At the far end of the room, which was much larger than most of the wine cellars previous, and emptier as well, was a large cauldron filled with some kind of black liquid—tar that boiled and popped, droplets flinging and splattering across wine racks and the stone floor.

“I believe,” Mia said, “that we just wandered into an unavoidable miniboss fight. They’re not common. Usually you can just leave. You should’ve been staying behind and letting me clear these rooms myself.” She eyed the trapdoor again, which had slammed shut on them. She didn’t move to try to open it, and Hazel intuited that was because Mia knew it wouldn’t budge. “Yes, this really isn’t good.”

“Why?”

Why?”

“Well, you can handle it, can’t you?”

“I’m not worried about myself,” Mia hissed. “I can handle a level five miniboss, yes. Alone, it would be unpleasant, but certainly doable, else I wouldn’t have come to this Rift at all. But keeping you alive? Or rather, both of us? Our odds are much worse.”

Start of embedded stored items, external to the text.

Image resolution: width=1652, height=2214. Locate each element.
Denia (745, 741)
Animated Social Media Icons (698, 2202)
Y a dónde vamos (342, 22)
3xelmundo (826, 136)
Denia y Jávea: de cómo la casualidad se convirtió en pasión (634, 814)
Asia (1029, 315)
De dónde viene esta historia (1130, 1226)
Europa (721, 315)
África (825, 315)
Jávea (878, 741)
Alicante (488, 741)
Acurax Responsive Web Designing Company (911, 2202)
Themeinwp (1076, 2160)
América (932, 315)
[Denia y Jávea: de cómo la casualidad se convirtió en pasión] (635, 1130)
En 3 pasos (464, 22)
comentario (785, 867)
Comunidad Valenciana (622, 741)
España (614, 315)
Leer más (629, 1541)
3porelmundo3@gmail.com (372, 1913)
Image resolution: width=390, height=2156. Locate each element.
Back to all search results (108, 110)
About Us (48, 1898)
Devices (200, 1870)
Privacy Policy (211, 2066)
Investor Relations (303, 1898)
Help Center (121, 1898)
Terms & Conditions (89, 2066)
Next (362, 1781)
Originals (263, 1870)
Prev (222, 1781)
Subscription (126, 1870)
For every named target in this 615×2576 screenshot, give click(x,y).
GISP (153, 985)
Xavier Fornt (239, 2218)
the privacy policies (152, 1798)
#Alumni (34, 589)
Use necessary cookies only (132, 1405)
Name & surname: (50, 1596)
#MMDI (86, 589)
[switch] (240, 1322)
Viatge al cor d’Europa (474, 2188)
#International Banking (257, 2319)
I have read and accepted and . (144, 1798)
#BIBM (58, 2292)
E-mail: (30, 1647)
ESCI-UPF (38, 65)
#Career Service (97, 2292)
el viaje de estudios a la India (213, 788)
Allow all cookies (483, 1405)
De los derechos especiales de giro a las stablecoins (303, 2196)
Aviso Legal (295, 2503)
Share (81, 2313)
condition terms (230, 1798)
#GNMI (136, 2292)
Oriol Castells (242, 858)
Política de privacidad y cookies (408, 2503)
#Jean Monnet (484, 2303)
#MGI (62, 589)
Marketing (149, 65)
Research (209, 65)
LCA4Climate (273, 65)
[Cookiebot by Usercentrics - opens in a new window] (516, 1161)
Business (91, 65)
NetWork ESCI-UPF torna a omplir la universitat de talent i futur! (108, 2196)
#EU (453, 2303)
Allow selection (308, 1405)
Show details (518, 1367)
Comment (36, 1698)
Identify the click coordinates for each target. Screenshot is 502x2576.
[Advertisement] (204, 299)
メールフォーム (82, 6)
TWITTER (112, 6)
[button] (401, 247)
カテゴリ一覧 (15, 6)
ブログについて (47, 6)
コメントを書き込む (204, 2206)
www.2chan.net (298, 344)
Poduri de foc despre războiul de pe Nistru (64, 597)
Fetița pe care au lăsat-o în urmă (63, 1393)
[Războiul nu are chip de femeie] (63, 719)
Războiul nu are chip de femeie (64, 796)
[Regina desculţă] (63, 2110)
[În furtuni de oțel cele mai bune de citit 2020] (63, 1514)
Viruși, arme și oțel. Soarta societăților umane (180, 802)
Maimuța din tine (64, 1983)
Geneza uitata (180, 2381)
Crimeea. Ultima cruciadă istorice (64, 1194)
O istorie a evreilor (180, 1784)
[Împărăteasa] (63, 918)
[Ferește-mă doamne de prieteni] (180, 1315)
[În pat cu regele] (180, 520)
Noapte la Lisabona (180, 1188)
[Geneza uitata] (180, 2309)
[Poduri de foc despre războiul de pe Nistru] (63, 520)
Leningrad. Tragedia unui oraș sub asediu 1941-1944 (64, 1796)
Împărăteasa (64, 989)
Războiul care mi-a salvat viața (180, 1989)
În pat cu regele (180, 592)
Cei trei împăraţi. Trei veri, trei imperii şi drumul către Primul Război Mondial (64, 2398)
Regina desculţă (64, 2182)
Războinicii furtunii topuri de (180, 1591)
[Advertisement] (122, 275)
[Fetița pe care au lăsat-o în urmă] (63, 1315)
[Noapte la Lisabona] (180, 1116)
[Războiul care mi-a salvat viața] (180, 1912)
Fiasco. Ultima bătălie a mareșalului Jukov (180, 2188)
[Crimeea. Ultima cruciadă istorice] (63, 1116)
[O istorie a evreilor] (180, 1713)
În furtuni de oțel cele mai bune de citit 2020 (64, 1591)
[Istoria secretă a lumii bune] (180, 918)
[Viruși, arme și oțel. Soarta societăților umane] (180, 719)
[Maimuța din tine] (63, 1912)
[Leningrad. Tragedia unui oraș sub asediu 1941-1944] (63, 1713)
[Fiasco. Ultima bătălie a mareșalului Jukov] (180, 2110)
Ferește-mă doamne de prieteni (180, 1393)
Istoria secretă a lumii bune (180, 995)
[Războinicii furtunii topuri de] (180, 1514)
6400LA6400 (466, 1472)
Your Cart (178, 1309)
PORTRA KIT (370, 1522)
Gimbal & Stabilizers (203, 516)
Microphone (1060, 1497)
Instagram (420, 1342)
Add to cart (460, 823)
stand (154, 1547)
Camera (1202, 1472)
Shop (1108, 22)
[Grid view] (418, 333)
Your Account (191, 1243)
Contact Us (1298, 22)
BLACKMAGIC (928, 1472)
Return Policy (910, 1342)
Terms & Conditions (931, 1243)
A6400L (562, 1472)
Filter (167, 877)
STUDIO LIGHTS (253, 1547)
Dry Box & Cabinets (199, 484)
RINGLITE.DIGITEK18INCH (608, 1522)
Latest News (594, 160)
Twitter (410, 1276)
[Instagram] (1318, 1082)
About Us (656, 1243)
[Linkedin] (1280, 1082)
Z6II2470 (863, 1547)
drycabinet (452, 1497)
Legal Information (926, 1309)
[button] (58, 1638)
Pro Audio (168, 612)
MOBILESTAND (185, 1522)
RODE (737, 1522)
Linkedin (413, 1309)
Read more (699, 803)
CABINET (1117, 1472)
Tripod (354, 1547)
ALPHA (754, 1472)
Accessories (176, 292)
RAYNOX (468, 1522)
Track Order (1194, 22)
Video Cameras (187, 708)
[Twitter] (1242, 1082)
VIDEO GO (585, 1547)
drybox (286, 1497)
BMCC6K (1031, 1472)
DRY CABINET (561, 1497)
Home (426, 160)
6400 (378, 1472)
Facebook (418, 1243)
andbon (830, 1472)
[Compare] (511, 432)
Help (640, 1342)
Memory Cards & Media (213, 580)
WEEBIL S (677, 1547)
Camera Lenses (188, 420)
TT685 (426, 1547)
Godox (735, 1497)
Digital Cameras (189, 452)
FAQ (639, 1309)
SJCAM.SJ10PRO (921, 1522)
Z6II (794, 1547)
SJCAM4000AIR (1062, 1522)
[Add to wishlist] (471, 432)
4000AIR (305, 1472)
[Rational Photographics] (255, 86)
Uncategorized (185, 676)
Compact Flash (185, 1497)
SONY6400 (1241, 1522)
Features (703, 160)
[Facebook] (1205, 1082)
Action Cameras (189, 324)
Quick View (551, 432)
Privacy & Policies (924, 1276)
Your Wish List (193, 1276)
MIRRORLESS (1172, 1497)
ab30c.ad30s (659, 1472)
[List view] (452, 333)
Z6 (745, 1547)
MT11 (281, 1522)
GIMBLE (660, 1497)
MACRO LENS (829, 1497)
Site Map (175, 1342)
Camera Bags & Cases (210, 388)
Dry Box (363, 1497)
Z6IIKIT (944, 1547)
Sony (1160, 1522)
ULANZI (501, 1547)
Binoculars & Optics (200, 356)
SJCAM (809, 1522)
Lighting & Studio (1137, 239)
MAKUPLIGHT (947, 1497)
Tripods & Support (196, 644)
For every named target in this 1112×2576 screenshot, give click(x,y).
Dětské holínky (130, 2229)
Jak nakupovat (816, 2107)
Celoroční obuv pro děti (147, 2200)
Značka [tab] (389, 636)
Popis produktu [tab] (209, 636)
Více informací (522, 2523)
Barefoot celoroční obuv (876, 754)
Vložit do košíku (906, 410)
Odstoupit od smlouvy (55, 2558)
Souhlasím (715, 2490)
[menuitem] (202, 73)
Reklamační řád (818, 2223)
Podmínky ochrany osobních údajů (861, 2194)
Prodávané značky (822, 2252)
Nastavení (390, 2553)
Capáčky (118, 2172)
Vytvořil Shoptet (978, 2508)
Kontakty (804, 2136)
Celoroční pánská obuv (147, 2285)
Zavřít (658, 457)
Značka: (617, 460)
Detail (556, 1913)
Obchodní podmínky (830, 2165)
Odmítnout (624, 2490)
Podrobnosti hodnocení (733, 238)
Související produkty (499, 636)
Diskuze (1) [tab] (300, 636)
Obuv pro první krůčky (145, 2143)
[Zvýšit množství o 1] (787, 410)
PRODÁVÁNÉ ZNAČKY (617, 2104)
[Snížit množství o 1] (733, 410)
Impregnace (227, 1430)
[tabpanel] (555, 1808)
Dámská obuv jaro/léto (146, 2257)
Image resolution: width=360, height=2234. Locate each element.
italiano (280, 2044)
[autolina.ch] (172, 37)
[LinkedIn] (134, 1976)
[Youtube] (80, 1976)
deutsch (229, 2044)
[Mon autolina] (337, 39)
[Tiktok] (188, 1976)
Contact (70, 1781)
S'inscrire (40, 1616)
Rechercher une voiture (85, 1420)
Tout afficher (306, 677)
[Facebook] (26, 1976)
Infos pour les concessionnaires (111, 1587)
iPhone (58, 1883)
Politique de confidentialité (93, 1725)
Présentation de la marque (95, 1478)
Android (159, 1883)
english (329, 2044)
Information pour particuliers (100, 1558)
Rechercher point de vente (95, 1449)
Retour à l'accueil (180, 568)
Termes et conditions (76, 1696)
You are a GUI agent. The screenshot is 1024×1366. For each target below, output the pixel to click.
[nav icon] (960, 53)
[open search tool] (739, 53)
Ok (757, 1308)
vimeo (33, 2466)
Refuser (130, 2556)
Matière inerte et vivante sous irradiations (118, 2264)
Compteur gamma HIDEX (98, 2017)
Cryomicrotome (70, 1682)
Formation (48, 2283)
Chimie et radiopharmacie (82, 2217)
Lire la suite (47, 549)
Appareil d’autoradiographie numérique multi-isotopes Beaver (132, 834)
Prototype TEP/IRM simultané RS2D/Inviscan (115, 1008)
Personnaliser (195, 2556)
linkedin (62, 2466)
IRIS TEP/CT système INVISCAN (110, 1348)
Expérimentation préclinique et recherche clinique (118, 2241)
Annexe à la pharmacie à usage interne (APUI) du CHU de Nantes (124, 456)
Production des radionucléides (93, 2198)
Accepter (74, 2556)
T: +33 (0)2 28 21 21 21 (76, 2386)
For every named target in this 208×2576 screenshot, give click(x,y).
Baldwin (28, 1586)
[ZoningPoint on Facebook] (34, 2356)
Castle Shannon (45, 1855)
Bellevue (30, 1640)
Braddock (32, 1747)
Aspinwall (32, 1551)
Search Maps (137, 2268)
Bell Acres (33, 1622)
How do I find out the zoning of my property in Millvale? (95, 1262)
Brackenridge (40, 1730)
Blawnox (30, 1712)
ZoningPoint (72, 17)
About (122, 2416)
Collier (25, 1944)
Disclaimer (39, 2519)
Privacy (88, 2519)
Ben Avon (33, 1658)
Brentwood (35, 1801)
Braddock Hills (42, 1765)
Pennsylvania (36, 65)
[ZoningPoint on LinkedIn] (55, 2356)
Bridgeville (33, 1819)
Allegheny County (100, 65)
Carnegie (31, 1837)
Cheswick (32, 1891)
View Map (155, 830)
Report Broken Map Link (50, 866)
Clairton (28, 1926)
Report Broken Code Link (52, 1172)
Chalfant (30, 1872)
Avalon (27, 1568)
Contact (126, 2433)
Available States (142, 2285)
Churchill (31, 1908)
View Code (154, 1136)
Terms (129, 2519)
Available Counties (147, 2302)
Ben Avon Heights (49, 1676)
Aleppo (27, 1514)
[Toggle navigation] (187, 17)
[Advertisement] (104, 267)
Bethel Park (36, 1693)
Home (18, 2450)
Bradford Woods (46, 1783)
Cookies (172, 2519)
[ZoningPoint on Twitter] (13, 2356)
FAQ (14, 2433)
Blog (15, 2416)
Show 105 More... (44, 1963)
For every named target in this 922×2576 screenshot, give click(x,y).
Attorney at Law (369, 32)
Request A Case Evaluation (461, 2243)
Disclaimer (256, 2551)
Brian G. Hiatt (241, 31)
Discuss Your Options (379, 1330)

Ahead of them, black liquid poured from the cauldron, quickly taking shape. Tar coagulated and joined, piling upward, and a torso emerged, then two arms, a head.

“Oh,” Hazel said.

The severity of the situation sank into her. She’d had a kind of laid back attitude toward her transmigration through worlds, for some reason, even despite the violence she’d seen and partaken in. She guessed the whole thing had felt surreal enough she’d detached herself from it all. But in face of this development, some of her rationality returned. She stared at the boiling pot of black liquid, the monster emerging from it, with apprehension that was quickly turning to fear.

It wasn’t even the danger she was in that finally snapped her out of it—or at least that wasn’t the biggest factor. It was that Mia herself was at risk, especially combined with the innate, unquestioning assumption Mia had made—that she would try to protect Hazel, regardless of the risk that doing so put her in. Hazel didn’t even think Mia realized there was a choice to be made. That she could ignore Hazel and worry about herself, and if Hazel died, then that was her fault. But Mia didn’t even seem to have considered the possibility.

“Just—just stay behind me,” Mia said. “I’ll do my best.” Her tone implied she wasn’t at all confident about things would turn out.

Hazel gripped her scythe and, doing as she’d been told, braced herself for a fight.